LOL!!!!!!!!!!!!!!!!! Well I dont really care if I get rid of them....I bought the Mcintosh because it was a good deal and local. At one point I had well over a dozen Mc's and never had an issue which is amazing considering all but one were from 97 or earlier!!!!!!
I am and always will be and always have been a Mcintosh fan. To me going to anything else from a Mcintosh is likely to only be a step sideways at best. Some of the best built products I have ever used in any field. I guess I am just sucker for blue glass


----------



## rexroadj (Oct 31, 2008)

The GT275 works perfect.....and also looks perfect!
I am in a tough perdicament now....I really love the boston amps and had no reason to look elsewhere.. I couldnt pass up the Mcintosh of course  I also like to have matching amps for some sort of OCD reason? I never used to be this way but for some reason I just like it? You cant even see them in fact? 
I am currently searching for more Mcintosh amps so they are all the same. Right now I have 5 amps (all 2 channel amps) I like the idea of using the mcintosh for my tweeters and then I would really need to use the GT2200 on the mids to be happy..... I have used the GT2125 already for that duty and it was more then fine but I like more. The GT2125 is not enough for the two subs sooooooo and then what am I going to do with the gt275???? I could bridge the 2125 for each mid but thats a little extreme even for me 
I am thinking maybe I could try and run the mids off one 2125, tweets off the mcintosh, 2200 on subs, 2125 on rears, and the gt275 for a center? I dont know if I want to jam all those amps in my truck and run all the rca's etc..... 
This disease is HORRIBLE!!!!!!!!!!!!!!!!!!!!!!!!!!!!!!!!!!!!!!!!!!!!!!!!!!!!!!!!!!


----------



## JAX (Jun 2, 2006)

rexroadj said:


> The GT275 works perfect.....and also looks perfect!
> I am in a tough perdicament now....I really love the boston amps and had no reason to look elsewhere.. I couldnt pass up the Mcintosh of course  I also like to have matching amps for some sort of OCD reason? I never used to be this way but for some reason I just like it? You cant even see them in fact?
> I am currently searching for more Mcintosh amps so they are all the same. Right now I have 5 amps (all 2 channel amps) I like the idea of using the mcintosh for my tweeters and then I would really need to use the GT2200 on the mids to be happy..... I have used the GT2125 already for that duty and it was more then fine but I like more. The GT2125 is not enough for the two subs sooooooo and then what am I going to do with the gt275???? I could bridge the 2125 for each mid but thats a little extreme even for me
> I am thinking maybe I could try and run the mids off one 2125, tweets off the mcintosh, 2200 on subs, 2125 on rears, and the gt275 for a center? I dont know if I want to jam all those amps in my truck and run all the rca's etc.....
> This disease is HORRIBLE!!!!!!!!!!!!!!!!!!!!!!!!!!!!!!!!!!!!!!!!!!!!!!!!!!!!!!!!!!



**** Justin...you sound like you need a straight jacket and a padded room. look what your doing to yourself.

I am sure it sounds much better than my ****. but damn. your making me go crossed eyed trying to follow along


----------



## rexroadj (Oct 31, 2008)

Mikey.... You have NO IDEA!!!!!!!!!!!!!!!!!!!!!!!  Its ****ing painful 
I guess if someone wants my Boston amps then I will sell them. But otherwise I wont really worry about a classified add.....Or if I pick up some other blue beauty's....


----------



## JAX (Jun 2, 2006)

rexroadj said:


> Mikey.... You have NO IDEA!!!!!!!!!!!!!!!!!!!!!!!  Its ****ing painful
> I guess if someone wants my Boston amps then I will sell them.
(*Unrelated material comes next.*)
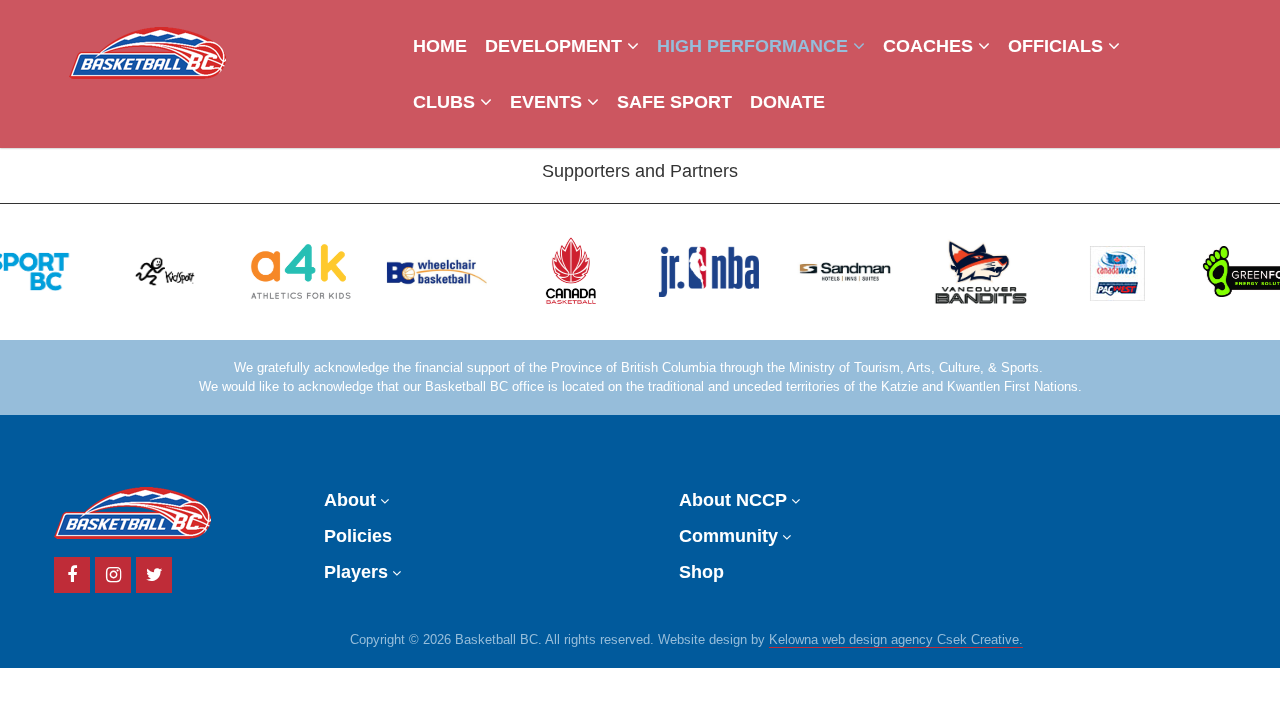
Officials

But otherwise I wont really worry about a classified add.....Or if I pick up some other blue beauty's....



lol...I was on my way to where you are till I decided I had to eliminate something and I quit trying out comps. I am bad enough about amps. cant imagine if I tried out drivers and subs the same way.


----------



## Miguel.Gto (Mar 25, 2011)

damn if i would of seen this earlier i would of bought both gt2125s from you, i just picked up 2 of them for $148 each.


----------



## rexroadj (Oct 31, 2008)

You'll be happy, there awesome!


----------



## rexroadj (Oct 31, 2008)

Just to let everyone know....I put these up for sale in the classifieds  as well as a Mcintosh 427.......ONLY if know one wants to buy the Bostons...


----------



## pjf1fan (Jul 29, 2011)

rexroadj said:


> I have the 2200 on my sub now and have had better sub amps (although my sub and amp combo is not the best situation) but they really shine on the full range end of things.


I know this is an old one but I do have a few questions from an actual user. Basically I need to know what I've got here, should I go with a GT2200? I have a GT2125 and two G3 12" 2-ohm (dual 4) subs. I'm thinking of going to a GT2200, what exactly made you stray from using the GT2200 on your bass? And what made you say you've heard better amps? Isn't it impossible to compare an amp to another if it's powering a different subwoofer, not to mention using a different source unit?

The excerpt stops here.